“No creo que nuestra democracia caiga, pero sí que no va a ser muy bonita”, dice el politólogo Víctor Lapuente. Un sistema más feo, más sucio, más débil, peor. Cuando se consume el retroceso, cuando ya sea demasiado tarde, algunos se desfogarán con el ‘no pasarán’, pero el pasmo progresista será en balde, impostado y fuera de plazo.

La conversación hace tiempo que cambió, y no lo terminamos de ver ni de asumir. Tal vez porque boomers y X somos generaciones Disney, criadas en los finales felices y en la Resurrección y en la Transición como paradigmas antropológicos. Y todo ello, querámoslo o no, deja huella y aturde reflejos. Según el argentino Franco Delle Done, autor de Epidemia ultra (Península) en este brote late una “subestimación repetida de un problema del que no queremos (o no sabemos) cómo librarnos”. Por esta disyuntiva van los tiros.

Nacionalismo no reconocido

Un viejo conocido, Kepa Aulestia, también acaba de sacar libro sobre el asunto: Extrema derecha. El resentimiento contra la democracia, ceoditado por Catarata y Ramón Rubial Fundazioa. En él recuerda que no hace mucho tocábamos madera esperando que la ola ultra no nos alcanzara. Pero la marea subió, primero a raíz del procés, y después a partir del covid. Dos trampolines que impulsaron al nacionalismo español reaccionario a insistir en lo peor de su historia, la de meternos el palo de la bandera por el ojo, con esa gallardía chunga de quien ve enemigos por todas partes. Bastantes problemas en España derivan de dos conceptos casi desaparecidos del vocabulario: ese nacionalismo español que no se reconoce, y un capitalismo desenfrenado ultraliberal, que va más rápido que su regulación. Desde 2018 ese combo se ha vuelto más duro. La Santa Alianza no traga al PSOE, no soporta a casi nadie, no se fía de Feijóo, y no es un fenómeno puntual. Mano dura y que se enteren de lo que vale un peine; este es el marco de la ultraderecha con cierto barniz socializante. También Falange y el Sindicato Vertical emitían en esa frecuencia, que captó muchos oyentes.

Una campaña

Tanta palabrería diaria, tanto análisis sesudo, y resulta que en Madrid no se nombra ni se reconoce al nacionalismo hispano, como si fuera un unicornio, cuando es una realidad profunda. Incluso la campaña que ha sacado el Gobierno de España, La democracia es tu poder, parece caer en este sesgo. Uno de sus anuncios celebra la posibilidad de ser “nacionalista, progresista o conservador”, como un trinomio de categorías impermeables, como si no hubiera conservadores o progresistas nacionalistas. Hay un nacionalismo español desatado que no se debería obviar. O lo identificamos como tal o leeremos la política con un ojo vago.

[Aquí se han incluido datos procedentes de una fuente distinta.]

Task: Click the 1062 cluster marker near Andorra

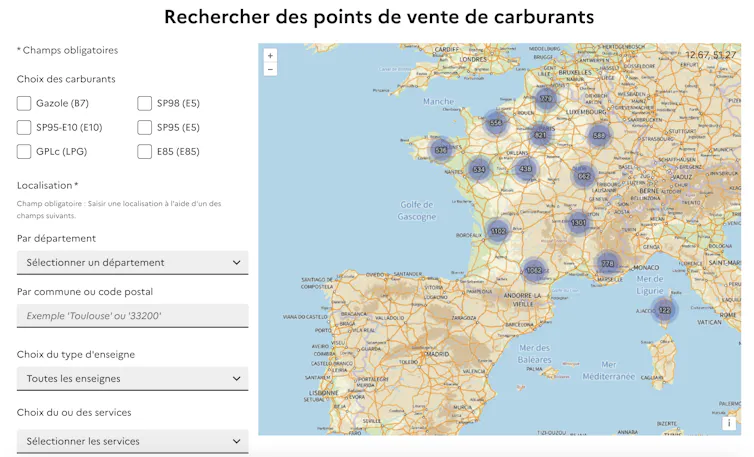Action: click(534, 270)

El nacionalismo español reaccionario y los ultraliberales no tragan al PSOE, no soportan a casi nadie ni se fían de Feijóo, y este brote ya no es efímero

Clasismo herido

La democracia y la convivencia plural requieren un grado de aguante, de tolerancia y de apertura. Pero ahora señoros, chavalotes y señoritos aguantan poco y quieren soportar menos. Aguantar como signo de feminidad, alzarse como señal de masculinidad. Y ajo y agua para los migrantes pobres, por haber salido de su tercer mundo sin pedir permiso. Rasquen, rasquen y encontrarán pulsiones de este estilo, de milicia y jerarquía. Una mentalidad de sobra conocida, ansiosa por que la izquierda se rinda y entregue el poder; que capitule la progresía y algunos no vuelvan a tocar moqueta, que el PSOE abjure de Sánchez y atraviese un desierto, abrasado y con la lengua fuera. La derecha lo desea con lascivia y frenesí. Pero para evitar esas travesías desérticas, para no extraviarse en secarrales, la obligación del progresismo es no olvidar su brújula.